[BEGIN Supplied records]

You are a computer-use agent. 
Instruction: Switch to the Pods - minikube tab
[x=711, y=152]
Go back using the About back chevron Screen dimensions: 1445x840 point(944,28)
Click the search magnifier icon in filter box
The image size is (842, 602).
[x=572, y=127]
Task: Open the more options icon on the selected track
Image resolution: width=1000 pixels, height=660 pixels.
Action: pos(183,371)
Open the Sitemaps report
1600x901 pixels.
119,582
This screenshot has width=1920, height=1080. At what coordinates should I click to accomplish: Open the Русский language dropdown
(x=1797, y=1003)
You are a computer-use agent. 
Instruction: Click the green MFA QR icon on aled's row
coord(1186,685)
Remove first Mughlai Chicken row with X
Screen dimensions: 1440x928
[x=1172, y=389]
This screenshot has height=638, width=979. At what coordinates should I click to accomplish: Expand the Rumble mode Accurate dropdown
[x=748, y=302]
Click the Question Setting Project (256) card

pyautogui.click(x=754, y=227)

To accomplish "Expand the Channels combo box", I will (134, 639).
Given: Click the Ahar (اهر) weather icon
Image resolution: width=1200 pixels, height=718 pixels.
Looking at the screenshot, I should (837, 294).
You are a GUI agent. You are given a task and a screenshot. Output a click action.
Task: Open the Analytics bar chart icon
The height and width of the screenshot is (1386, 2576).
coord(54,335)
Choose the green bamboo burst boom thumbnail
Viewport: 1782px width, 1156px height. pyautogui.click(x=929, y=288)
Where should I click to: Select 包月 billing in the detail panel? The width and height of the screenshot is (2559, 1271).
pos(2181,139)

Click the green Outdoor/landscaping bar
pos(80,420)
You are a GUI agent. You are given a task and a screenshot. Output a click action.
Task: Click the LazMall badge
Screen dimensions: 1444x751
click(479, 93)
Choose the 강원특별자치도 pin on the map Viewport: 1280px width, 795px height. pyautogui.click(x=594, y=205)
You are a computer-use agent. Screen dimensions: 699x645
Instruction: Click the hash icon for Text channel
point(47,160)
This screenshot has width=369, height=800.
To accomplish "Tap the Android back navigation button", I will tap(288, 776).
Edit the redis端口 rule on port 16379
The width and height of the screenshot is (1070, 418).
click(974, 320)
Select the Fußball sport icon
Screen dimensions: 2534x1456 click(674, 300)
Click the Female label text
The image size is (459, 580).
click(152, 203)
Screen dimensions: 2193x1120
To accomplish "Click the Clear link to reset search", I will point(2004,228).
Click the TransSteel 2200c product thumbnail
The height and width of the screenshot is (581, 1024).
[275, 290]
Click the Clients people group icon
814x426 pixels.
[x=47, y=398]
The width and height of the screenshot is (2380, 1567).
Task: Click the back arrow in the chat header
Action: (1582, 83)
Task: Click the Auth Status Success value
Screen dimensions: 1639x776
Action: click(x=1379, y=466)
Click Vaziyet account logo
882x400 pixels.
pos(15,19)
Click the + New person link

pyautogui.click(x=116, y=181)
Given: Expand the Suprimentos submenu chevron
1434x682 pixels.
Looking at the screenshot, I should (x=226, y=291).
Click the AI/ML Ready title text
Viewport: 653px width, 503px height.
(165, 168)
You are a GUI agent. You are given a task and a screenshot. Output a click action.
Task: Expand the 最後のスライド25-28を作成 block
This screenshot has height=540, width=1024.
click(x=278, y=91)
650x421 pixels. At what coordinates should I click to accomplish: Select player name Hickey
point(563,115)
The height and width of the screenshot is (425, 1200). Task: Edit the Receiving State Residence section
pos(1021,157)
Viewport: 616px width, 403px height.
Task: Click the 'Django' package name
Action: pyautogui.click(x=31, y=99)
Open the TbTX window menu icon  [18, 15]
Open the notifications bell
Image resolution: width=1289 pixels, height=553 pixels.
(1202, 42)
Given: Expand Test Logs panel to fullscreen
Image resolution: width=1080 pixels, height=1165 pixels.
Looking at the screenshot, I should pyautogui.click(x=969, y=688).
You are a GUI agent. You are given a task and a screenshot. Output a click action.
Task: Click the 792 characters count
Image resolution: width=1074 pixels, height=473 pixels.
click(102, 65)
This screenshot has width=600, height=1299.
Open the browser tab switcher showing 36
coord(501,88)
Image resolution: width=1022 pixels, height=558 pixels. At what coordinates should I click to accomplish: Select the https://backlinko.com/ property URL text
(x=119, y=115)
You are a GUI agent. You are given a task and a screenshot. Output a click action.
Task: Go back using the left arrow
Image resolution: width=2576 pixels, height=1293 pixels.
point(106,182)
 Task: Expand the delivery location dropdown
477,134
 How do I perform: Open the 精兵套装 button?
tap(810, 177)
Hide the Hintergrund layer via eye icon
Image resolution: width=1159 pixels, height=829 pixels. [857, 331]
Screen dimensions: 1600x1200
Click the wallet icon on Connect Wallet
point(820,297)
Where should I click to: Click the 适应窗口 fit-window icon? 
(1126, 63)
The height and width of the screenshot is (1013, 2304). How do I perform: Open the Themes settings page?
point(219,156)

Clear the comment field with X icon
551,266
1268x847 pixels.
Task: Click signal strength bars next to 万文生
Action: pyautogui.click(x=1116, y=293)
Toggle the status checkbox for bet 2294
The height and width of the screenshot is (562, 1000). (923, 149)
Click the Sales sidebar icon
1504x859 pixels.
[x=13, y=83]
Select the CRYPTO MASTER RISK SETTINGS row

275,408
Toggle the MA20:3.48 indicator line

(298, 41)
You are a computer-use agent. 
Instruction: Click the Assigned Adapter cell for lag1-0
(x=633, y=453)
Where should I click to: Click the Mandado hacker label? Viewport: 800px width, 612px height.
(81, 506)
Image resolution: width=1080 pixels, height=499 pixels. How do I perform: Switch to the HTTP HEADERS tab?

[END Supplied records]

Description of the task: Rewrite the entries above with every occurrence of "computer-use agent" replaced by "desktop assistant", keeping all other text the same.

Written response:
You are a desktop assistant. 
Instruction: Switch to the Pods - minikube tab
[x=711, y=152]
Go back using the About back chevron Screen dimensions: 1445x840 point(944,28)
Click the search magnifier icon in filter box
The image size is (842, 602).
[x=572, y=127]
Task: Open the more options icon on the selected track
Image resolution: width=1000 pixels, height=660 pixels.
Action: pos(183,371)
Open the Sitemaps report
1600x901 pixels.
119,582
This screenshot has width=1920, height=1080. At what coordinates should I click to accomplish: Open the Русский language dropdown
(x=1797, y=1003)
You are a desktop assistant. 
Instruction: Click the green MFA QR icon on aled's row
coord(1186,685)
Remove first Mughlai Chicken row with X
Screen dimensions: 1440x928
[x=1172, y=389]
This screenshot has height=638, width=979. At what coordinates should I click to accomplish: Expand the Rumble mode Accurate dropdown
[x=748, y=302]
Click the Question Setting Project (256) card

pyautogui.click(x=754, y=227)

To accomplish "Expand the Channels combo box", I will (134, 639).
Given: Click the Ahar (اهر) weather icon
Image resolution: width=1200 pixels, height=718 pixels.
Looking at the screenshot, I should (837, 294).
You are a GUI agent. You are given a task and a screenshot. Output a click action.
Task: Open the Analytics bar chart icon
The height and width of the screenshot is (1386, 2576).
coord(54,335)
Choose the green bamboo burst boom thumbnail
Viewport: 1782px width, 1156px height. pyautogui.click(x=929, y=288)
Where should I click to: Select 包月 billing in the detail panel? The width and height of the screenshot is (2559, 1271).
pos(2181,139)

Click the green Outdoor/landscaping bar
pos(80,420)
You are a GUI agent. You are given a task and a screenshot. Output a click action.
Task: Click the LazMall badge
Screen dimensions: 1444x751
click(479, 93)
Choose the 강원특별자치도 pin on the map Viewport: 1280px width, 795px height. pyautogui.click(x=594, y=205)
You are a desktop assistant. Screen dimensions: 699x645
Instruction: Click the hash icon for Text channel
point(47,160)
This screenshot has width=369, height=800.
To accomplish "Tap the Android back navigation button", I will tap(288, 776).
Edit the redis端口 rule on port 16379
The width and height of the screenshot is (1070, 418).
click(974, 320)
Select the Fußball sport icon
Screen dimensions: 2534x1456 click(674, 300)
Click the Female label text
The image size is (459, 580).
click(152, 203)
Screen dimensions: 2193x1120
To accomplish "Click the Clear link to reset search", I will point(2004,228).
Click the TransSteel 2200c product thumbnail
The height and width of the screenshot is (581, 1024).
[275, 290]
Click the Clients people group icon
814x426 pixels.
[x=47, y=398]
The width and height of the screenshot is (2380, 1567).
Task: Click the back arrow in the chat header
Action: (1582, 83)
Task: Click the Auth Status Success value
Screen dimensions: 1639x776
Action: click(x=1379, y=466)
Click Vaziyet account logo
882x400 pixels.
pos(15,19)
Click the + New person link

pyautogui.click(x=116, y=181)
Given: Expand the Suprimentos submenu chevron
1434x682 pixels.
Looking at the screenshot, I should (x=226, y=291).
Click the AI/ML Ready title text
Viewport: 653px width, 503px height.
(165, 168)
You are a GUI agent. You are given a task and a screenshot. Output a click action.
Task: Expand the 最後のスライド25-28を作成 block
This screenshot has height=540, width=1024.
click(x=278, y=91)
650x421 pixels. At what coordinates should I click to accomplish: Select player name Hickey
point(563,115)
The height and width of the screenshot is (425, 1200). Task: Edit the Receiving State Residence section
pos(1021,157)
Viewport: 616px width, 403px height.
Task: Click the 'Django' package name
Action: pyautogui.click(x=31, y=99)
Open the TbTX window menu icon  [18, 15]
Open the notifications bell
Image resolution: width=1289 pixels, height=553 pixels.
(1202, 42)
Given: Expand Test Logs panel to fullscreen
Image resolution: width=1080 pixels, height=1165 pixels.
Looking at the screenshot, I should pyautogui.click(x=969, y=688).
You are a GUI agent. You are given a task and a screenshot. Output a click action.
Task: Click the 792 characters count
Image resolution: width=1074 pixels, height=473 pixels.
click(102, 65)
This screenshot has width=600, height=1299.
Open the browser tab switcher showing 36
coord(501,88)
Image resolution: width=1022 pixels, height=558 pixels. At what coordinates should I click to accomplish: Select the https://backlinko.com/ property URL text
(x=119, y=115)
You are a GUI agent. You are given a task and a screenshot. Output a click action.
Task: Go back using the left arrow
Image resolution: width=2576 pixels, height=1293 pixels.
point(106,182)
 Task: Expand the delivery location dropdown
477,134
 How do I perform: Open the 精兵套装 button?
tap(810, 177)
Hide the Hintergrund layer via eye icon
Image resolution: width=1159 pixels, height=829 pixels. [857, 331]
Screen dimensions: 1600x1200
Click the wallet icon on Connect Wallet
point(820,297)
Where should I click to: Click the 适应窗口 fit-window icon? 
(1126, 63)
The height and width of the screenshot is (1013, 2304). How do I perform: Open the Themes settings page?
point(219,156)

Clear the comment field with X icon
551,266
1268x847 pixels.
Task: Click signal strength bars next to 万文生
Action: pyautogui.click(x=1116, y=293)
Toggle the status checkbox for bet 2294
The height and width of the screenshot is (562, 1000). (923, 149)
Click the Sales sidebar icon
1504x859 pixels.
[x=13, y=83]
Select the CRYPTO MASTER RISK SETTINGS row

275,408
Toggle the MA20:3.48 indicator line

(298, 41)
You are a desktop assistant. 
Instruction: Click the Assigned Adapter cell for lag1-0
(x=633, y=453)
Where should I click to: Click the Mandado hacker label? Viewport: 800px width, 612px height.
(81, 506)
Image resolution: width=1080 pixels, height=499 pixels. How do I perform: Switch to the HTTP HEADERS tab?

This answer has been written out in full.